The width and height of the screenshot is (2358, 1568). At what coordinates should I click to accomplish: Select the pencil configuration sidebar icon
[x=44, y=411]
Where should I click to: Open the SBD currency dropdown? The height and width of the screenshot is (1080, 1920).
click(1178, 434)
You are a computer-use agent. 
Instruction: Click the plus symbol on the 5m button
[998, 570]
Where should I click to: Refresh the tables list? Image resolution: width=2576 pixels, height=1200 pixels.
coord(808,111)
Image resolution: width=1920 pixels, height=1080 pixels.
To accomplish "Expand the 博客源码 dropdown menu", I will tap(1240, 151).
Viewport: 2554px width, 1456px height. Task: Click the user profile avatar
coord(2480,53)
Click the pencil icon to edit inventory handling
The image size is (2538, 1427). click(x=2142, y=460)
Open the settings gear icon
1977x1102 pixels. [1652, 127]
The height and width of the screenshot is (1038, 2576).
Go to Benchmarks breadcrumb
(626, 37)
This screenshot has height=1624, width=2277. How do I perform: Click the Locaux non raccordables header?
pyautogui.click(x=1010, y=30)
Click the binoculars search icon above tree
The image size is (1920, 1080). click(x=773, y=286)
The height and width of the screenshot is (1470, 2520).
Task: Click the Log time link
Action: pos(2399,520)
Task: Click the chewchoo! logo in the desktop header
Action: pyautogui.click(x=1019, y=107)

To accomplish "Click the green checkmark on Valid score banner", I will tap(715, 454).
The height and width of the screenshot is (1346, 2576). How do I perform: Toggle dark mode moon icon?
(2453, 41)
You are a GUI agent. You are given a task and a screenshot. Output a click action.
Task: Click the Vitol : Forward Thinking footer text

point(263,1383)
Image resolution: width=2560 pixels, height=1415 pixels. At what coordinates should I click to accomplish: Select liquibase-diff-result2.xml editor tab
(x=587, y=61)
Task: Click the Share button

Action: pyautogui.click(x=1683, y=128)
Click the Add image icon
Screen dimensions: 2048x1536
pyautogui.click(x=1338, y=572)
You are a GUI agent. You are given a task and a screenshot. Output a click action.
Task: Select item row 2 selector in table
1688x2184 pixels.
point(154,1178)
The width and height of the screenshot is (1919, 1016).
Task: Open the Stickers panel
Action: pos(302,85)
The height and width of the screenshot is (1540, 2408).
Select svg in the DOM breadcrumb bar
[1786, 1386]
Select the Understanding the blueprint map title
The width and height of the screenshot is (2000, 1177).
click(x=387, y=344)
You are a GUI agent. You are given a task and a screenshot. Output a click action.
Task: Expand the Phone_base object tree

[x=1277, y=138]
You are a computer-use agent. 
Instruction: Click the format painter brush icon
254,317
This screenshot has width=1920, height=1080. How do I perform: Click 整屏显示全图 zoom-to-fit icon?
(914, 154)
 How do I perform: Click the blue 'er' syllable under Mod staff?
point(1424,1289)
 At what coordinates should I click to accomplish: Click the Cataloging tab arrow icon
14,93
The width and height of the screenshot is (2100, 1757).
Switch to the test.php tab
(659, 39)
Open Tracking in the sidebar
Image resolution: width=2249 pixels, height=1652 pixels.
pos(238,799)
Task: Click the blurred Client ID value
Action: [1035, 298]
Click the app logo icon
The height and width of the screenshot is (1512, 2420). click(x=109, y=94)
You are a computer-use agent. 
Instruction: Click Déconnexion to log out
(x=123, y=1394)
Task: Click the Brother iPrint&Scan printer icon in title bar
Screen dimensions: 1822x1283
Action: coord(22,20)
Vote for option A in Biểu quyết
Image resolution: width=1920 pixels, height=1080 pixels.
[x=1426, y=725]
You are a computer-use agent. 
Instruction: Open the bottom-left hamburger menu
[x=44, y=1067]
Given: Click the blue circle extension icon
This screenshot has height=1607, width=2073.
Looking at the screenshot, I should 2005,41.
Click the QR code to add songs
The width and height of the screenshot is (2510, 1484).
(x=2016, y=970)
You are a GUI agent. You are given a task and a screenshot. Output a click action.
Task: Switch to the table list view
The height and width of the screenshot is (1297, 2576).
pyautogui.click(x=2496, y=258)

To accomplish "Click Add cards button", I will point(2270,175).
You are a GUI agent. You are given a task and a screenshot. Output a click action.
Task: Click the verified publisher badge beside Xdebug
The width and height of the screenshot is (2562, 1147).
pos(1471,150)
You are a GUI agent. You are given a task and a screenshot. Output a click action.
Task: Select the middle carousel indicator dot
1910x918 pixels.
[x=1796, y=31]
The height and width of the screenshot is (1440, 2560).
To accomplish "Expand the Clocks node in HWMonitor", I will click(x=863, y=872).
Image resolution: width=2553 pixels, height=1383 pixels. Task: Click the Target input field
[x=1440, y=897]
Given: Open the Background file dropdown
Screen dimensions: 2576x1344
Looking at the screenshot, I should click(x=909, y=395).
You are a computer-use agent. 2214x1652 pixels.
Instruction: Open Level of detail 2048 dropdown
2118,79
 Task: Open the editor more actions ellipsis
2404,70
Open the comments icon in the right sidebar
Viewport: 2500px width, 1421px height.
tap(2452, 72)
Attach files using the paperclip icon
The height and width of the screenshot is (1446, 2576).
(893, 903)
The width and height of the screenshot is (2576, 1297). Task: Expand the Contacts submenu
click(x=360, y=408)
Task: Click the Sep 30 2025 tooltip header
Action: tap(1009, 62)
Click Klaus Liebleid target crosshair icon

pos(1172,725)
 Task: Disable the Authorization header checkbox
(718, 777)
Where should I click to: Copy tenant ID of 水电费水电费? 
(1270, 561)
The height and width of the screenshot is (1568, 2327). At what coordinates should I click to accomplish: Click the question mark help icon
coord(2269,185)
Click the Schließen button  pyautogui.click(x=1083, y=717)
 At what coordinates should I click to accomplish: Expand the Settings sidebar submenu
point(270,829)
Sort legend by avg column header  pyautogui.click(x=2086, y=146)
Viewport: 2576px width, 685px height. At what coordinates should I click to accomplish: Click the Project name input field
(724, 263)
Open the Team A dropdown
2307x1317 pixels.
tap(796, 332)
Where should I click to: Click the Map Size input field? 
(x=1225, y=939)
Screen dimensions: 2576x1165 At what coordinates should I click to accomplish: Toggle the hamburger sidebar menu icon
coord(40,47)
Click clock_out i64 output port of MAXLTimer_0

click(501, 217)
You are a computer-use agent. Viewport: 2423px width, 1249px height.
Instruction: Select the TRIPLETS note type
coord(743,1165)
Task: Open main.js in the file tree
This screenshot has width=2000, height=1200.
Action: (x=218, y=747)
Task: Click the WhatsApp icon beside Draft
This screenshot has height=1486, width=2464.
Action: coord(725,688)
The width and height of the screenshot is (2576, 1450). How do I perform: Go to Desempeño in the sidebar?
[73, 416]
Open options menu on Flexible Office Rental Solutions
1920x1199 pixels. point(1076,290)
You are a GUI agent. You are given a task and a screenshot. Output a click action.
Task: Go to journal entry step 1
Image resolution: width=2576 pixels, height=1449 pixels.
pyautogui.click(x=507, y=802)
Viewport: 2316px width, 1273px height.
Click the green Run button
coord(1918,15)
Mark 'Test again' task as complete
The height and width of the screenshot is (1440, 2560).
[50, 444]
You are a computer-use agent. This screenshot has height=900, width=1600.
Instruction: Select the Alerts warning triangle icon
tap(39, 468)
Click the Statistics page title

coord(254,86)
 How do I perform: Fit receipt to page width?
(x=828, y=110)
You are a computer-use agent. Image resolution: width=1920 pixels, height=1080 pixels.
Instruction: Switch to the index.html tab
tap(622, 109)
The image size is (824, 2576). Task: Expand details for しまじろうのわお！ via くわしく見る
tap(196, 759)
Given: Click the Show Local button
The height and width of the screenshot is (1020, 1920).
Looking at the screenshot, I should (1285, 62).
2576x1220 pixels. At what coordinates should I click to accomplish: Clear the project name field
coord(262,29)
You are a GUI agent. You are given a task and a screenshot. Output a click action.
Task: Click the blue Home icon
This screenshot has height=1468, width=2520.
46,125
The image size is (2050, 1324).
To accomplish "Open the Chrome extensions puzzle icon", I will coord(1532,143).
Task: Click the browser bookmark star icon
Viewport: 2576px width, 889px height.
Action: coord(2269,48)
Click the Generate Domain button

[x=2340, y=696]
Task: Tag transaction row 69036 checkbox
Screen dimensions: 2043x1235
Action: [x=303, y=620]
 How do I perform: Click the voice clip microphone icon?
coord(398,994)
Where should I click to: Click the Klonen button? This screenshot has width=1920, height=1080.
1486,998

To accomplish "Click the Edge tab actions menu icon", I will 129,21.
■ ■ ■ ■
EXERCISE REQUIREMENTS => Your reply should consist of one number: how many lines in the entries contain the string "will".

SOLUTION FOR THIS TASK => 6